• What the task asks:
"Наши детективы онлайн (88, 1089)" appears in one line of the records below. Output that line and each one after it, exactly, through the last line.

• Provided data:

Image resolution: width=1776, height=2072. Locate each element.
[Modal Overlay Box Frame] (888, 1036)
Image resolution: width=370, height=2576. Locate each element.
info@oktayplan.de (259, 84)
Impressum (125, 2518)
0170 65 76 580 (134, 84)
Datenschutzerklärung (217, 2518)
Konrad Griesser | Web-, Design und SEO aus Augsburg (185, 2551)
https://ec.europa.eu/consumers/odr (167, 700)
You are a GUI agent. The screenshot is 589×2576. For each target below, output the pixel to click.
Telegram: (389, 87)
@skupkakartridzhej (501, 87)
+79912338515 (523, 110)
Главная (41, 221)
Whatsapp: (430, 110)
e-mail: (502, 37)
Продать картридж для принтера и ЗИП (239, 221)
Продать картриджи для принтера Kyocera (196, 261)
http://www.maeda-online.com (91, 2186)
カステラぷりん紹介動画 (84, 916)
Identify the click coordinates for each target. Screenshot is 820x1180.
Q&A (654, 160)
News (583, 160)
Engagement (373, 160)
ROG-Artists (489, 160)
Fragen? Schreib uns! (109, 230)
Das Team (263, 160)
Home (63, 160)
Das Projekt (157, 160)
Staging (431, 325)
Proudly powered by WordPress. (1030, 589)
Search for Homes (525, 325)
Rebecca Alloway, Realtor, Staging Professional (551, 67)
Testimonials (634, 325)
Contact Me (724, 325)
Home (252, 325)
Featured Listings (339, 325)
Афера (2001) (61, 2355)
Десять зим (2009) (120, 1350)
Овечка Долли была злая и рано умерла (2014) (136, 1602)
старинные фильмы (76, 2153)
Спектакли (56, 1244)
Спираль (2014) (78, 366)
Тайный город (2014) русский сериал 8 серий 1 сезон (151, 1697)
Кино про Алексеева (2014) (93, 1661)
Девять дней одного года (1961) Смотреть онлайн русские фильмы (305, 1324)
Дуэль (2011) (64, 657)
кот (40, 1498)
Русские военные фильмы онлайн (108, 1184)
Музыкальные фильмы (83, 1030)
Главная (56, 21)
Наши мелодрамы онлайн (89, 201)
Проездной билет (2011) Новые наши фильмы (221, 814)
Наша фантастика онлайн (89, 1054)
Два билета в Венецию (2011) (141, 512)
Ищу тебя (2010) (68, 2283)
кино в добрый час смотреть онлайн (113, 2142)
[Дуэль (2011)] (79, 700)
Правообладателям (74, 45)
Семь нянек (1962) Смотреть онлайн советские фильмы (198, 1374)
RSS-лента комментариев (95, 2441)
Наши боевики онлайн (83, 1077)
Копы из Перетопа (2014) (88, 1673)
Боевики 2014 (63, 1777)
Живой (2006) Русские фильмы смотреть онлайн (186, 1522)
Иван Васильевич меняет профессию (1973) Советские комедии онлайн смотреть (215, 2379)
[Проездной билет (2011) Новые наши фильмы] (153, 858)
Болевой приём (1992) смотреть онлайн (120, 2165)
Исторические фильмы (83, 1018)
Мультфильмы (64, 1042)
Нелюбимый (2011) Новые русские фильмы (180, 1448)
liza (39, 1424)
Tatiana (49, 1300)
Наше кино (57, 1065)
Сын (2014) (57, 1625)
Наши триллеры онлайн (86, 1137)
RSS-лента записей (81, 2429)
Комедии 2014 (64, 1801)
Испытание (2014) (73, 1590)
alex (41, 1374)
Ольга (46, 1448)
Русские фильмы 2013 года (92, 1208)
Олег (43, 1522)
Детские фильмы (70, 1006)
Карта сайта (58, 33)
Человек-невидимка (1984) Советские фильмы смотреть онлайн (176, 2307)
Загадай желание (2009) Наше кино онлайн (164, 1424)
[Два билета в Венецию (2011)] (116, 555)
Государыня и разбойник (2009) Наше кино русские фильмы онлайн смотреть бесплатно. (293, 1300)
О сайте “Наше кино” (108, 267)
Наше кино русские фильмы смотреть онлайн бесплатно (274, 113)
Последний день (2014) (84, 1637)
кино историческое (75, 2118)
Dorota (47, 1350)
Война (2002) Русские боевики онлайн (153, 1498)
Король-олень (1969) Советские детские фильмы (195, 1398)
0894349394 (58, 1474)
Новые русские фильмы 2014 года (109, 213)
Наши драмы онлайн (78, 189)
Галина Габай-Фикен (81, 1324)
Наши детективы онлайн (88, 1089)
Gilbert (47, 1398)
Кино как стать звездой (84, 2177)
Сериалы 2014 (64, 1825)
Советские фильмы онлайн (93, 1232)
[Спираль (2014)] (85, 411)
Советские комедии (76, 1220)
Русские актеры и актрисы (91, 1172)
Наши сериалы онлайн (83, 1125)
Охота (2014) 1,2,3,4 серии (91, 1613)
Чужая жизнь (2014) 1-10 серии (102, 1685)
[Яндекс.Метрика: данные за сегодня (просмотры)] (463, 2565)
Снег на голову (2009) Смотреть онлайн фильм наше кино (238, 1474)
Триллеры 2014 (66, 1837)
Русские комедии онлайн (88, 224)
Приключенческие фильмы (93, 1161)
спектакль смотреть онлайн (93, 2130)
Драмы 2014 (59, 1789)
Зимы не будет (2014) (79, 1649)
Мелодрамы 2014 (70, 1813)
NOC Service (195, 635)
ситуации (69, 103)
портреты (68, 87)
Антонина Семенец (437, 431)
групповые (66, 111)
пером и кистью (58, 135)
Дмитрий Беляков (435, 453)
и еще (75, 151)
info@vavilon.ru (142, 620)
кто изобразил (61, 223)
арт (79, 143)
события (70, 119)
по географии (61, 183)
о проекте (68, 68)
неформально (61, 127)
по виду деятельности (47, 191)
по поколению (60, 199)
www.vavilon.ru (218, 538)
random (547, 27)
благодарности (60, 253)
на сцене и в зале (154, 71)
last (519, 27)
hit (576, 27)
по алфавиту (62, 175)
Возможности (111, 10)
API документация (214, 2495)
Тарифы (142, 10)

• Answer to the exercise:
Наши детективы онлайн (88, 1089)
Gilbert (47, 1398)
Кино как стать звездой (84, 2177)
Сериалы 2014 (64, 1825)
Советские фильмы онлайн (93, 1232)
[Спираль (2014)] (85, 411)
Советские комедии (76, 1220)
Русские актеры и актрисы (91, 1172)
Наши сериалы онлайн (83, 1125)
Охота (2014) 1,2,3,4 серии (91, 1613)
Чужая жизнь (2014) 1-10 серии (102, 1685)
[Яндекс.Метрика: данные за сегодня (просмотры)] (463, 2565)
Снег на голову (2009) Смотреть онлайн фильм наше кино (238, 1474)
Триллеры 2014 (66, 1837)
Русские комедии онлайн (88, 224)
Приключенческие фильмы (93, 1161)
спектакль смотреть онлайн (93, 2130)
Драмы 2014 (59, 1789)
Зимы не будет (2014) (79, 1649)
Мелодрамы 2014 (70, 1813)
NOC Service (195, 635)
ситуации (69, 103)
портреты (68, 87)
Антонина Семенец (437, 431)
групповые (66, 111)
пером и кистью (58, 135)
Дмитрий Беляков (435, 453)
и еще (75, 151)
info@vavilon.ru (142, 620)
кто изобразил (61, 223)
арт (79, 143)
события (70, 119)
по географии (61, 183)
о проекте (68, 68)
неформально (61, 127)
по виду деятельности (47, 191)
по поколению (60, 199)
www.vavilon.ru (218, 538)
random (547, 27)
благодарности (60, 253)
на сцене и в зале (154, 71)
last (519, 27)
hit (576, 27)
по алфавиту (62, 175)
Возможности (111, 10)
API документация (214, 2495)
Тарифы (142, 10)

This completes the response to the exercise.